Sen. Conrad Burns (R.-Mont.), chairman of the Commerce, Science and Transportation Committee’s Subcommittee on Communications, expressed that concern at a hearing Thursday, noting Nielsen’s significant impact on billions of dollars in advertising requires precision.
“Because our system is … funded by advertising dollars, Nielsen ratings determine which television shows get aired and which get canceled and, so, ultimately determine what kind of content is distributed on our public airwaves,” Burns said.
With the launch of Nielsen’s “Local People Meter” system in the major markets of Los Angeles and New York, with Chicago and other markets planned, Burns and players in the industry called for a delay of the new system until a study could determine whether it is too flawed.
Nielsen CEO Susan Whiting countered in her testimony that the dominant TV-ratings service is “like an umpire,” making the calls as it sees them despite the predictable “criticism for ratings that are too low.”

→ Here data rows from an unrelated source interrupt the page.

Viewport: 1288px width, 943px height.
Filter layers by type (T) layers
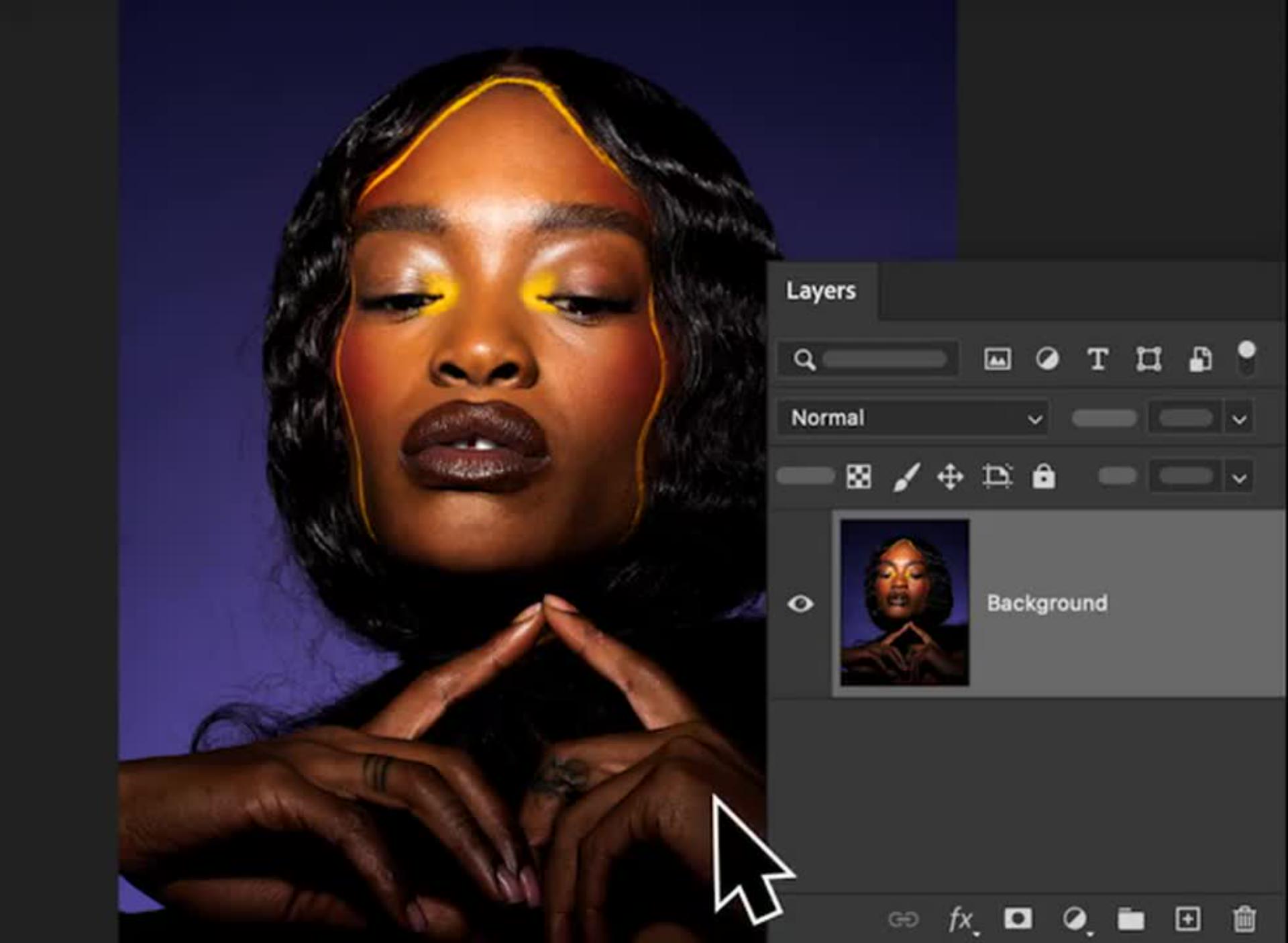pos(1097,359)
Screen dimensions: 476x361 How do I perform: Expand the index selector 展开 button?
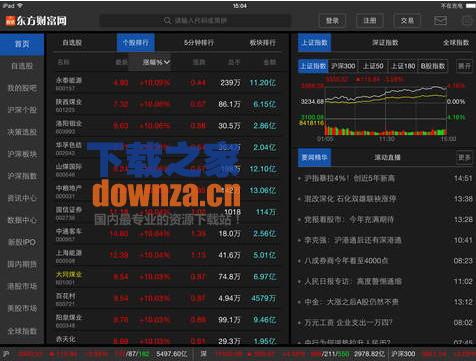coord(464,66)
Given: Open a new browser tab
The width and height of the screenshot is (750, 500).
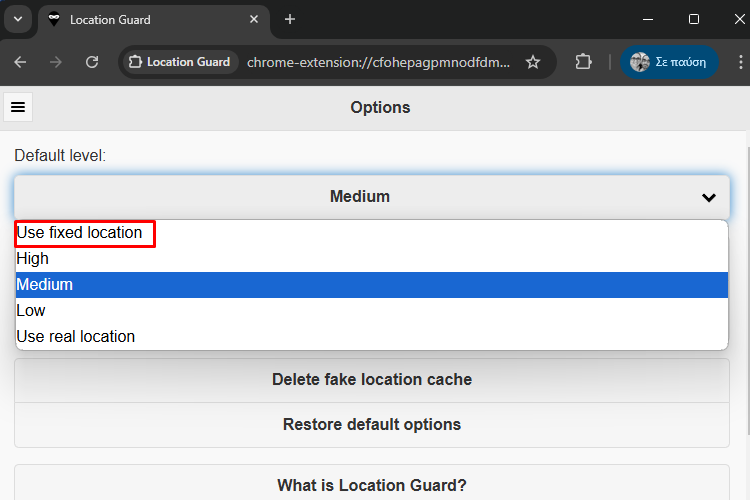Looking at the screenshot, I should coord(290,19).
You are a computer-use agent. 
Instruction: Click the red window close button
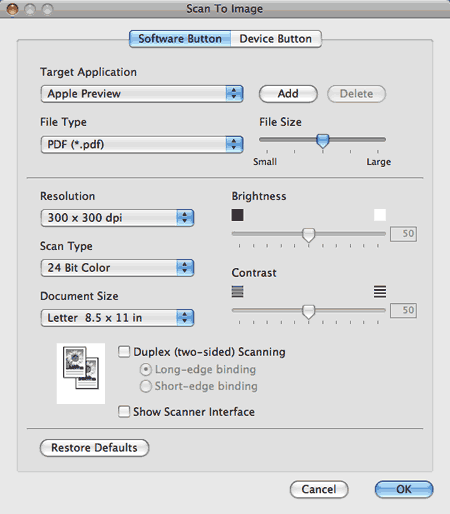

Thomas Herwitz, president of Fox Television Stations, testified that Congress should regulate the ratings group because “the ratings system upon which we rely is seriously broken.”
Herwitz claimed that a study by the Media Rating Council -- an industry watchdog created by Congress in 1963 -- shows that Nielsen’s LPM “is failing to accurately count viewership, particularly among African Americans, Hispanics and Asian Americans.”
Nielsen said in a prepared statement that Fox’s call for government intervention “is a strange and self-serving plea.”
“For more than 50 years, Nielsen has been an independent ratings service with no ties to the programming it measures, and it would be a mistake to introduce politics into what must remain a scientific, unbiased process,” the statement said.
The MRC audit found that one in six households were misclassified as black and one in 14 as Hispanic, and the percentage of households in which Nielsen inadvertently failed to collect data was higher for blacks and Hispanics.
The MRC and many in the industry believe the LPM technology is a significant improvement over the meter/diary process of capturing viewer conduct. But the request for a delay until the new system is accredited stems from concerns of race and origin misclassification and “excessive” faulting.
Whiting assured the subcommittee that the accuracy issues are “resolvable.”
“We will continue to resist all attempts to manipulate this process or to mislead the public through a cynical campaign that has nothing to do with protecting the rights of African Americans, Latinos or any other ethnic group,” she added, “and everything to do with protecting the commercial self-interest of specific media companies.”